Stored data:
··········

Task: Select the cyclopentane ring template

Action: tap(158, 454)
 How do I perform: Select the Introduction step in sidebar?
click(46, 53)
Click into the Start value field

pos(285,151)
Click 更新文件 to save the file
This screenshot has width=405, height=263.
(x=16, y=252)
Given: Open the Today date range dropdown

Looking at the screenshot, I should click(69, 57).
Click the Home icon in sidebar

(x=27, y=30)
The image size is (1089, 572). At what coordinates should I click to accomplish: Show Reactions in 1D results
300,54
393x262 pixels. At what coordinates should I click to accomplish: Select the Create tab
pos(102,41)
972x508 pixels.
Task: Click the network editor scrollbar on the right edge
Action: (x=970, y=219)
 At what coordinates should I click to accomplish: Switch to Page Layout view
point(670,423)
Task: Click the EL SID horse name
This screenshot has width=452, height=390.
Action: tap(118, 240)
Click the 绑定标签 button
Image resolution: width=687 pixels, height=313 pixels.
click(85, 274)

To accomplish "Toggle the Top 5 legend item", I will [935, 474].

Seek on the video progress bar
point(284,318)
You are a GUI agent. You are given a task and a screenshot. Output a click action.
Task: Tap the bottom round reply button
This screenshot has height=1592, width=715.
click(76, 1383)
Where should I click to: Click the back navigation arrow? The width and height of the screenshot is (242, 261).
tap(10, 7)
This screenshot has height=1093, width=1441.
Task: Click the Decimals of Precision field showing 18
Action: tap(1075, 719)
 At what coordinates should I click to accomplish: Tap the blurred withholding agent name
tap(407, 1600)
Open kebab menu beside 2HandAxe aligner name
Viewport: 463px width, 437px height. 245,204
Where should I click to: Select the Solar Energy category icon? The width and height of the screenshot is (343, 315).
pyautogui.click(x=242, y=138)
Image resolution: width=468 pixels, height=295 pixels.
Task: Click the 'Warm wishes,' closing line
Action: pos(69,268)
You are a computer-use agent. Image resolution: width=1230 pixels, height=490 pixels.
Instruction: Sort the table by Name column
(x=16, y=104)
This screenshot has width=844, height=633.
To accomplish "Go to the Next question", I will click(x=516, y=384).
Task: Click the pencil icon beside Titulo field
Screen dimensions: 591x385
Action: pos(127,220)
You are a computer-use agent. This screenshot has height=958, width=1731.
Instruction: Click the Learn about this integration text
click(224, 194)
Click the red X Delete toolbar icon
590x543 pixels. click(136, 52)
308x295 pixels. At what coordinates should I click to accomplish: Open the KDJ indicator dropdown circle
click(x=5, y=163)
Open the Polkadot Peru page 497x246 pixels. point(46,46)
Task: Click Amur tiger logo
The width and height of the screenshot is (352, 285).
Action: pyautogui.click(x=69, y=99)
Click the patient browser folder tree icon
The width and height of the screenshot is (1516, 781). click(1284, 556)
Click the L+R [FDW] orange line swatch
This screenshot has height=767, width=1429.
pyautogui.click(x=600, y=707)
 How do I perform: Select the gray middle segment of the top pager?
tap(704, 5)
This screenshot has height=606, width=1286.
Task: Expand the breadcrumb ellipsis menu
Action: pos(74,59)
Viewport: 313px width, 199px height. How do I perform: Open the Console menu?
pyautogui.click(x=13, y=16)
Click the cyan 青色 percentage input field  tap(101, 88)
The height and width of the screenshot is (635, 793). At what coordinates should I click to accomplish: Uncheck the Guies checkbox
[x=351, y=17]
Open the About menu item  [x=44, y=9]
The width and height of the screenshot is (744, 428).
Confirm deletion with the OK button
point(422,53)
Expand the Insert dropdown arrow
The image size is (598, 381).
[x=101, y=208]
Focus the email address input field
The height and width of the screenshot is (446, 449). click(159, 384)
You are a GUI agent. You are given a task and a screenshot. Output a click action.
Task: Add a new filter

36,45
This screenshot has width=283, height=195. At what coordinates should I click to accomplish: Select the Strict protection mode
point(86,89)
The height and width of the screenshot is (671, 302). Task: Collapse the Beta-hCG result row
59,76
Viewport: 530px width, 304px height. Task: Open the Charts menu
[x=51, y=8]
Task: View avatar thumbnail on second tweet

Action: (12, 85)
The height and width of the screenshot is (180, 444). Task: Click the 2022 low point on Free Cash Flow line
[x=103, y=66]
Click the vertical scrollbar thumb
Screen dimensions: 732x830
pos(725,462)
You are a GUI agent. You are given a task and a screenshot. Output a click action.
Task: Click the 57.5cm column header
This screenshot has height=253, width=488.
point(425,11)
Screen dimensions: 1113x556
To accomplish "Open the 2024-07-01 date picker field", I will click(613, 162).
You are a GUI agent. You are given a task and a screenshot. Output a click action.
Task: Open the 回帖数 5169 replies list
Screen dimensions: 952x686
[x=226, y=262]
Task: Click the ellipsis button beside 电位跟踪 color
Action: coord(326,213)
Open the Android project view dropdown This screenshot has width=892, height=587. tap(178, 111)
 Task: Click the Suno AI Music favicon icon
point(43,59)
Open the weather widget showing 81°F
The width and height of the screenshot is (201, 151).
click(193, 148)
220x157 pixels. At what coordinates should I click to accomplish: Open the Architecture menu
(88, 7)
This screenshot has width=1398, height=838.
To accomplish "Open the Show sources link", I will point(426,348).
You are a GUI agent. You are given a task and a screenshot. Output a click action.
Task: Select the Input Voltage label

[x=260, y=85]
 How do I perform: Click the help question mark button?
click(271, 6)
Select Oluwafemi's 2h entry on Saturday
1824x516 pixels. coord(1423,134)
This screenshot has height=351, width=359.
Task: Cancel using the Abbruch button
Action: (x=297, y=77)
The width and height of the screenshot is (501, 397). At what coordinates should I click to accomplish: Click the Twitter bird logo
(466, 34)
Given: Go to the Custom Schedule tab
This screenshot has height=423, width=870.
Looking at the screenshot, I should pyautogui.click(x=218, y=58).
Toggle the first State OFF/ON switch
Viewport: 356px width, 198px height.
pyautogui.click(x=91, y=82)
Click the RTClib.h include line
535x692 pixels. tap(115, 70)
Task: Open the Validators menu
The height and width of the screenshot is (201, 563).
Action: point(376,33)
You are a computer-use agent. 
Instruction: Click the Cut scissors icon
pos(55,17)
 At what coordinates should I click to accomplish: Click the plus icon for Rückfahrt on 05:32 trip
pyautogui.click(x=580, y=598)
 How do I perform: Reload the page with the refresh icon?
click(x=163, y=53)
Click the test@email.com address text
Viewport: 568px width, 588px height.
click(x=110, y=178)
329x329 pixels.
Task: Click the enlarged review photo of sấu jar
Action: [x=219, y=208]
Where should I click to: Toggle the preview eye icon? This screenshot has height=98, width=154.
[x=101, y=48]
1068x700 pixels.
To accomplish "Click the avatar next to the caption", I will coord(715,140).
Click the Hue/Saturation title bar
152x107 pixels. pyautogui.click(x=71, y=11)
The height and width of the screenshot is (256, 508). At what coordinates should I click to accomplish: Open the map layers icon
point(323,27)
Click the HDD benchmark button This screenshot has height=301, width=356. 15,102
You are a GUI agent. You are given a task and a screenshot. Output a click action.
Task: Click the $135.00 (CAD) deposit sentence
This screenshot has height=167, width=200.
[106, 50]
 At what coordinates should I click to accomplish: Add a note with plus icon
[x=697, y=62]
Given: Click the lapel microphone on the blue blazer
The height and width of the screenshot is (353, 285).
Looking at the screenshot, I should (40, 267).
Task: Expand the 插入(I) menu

··········

### Exercise details
Check every line in the entries for the word "will". State how many have it, with no other text.

### Completed task
5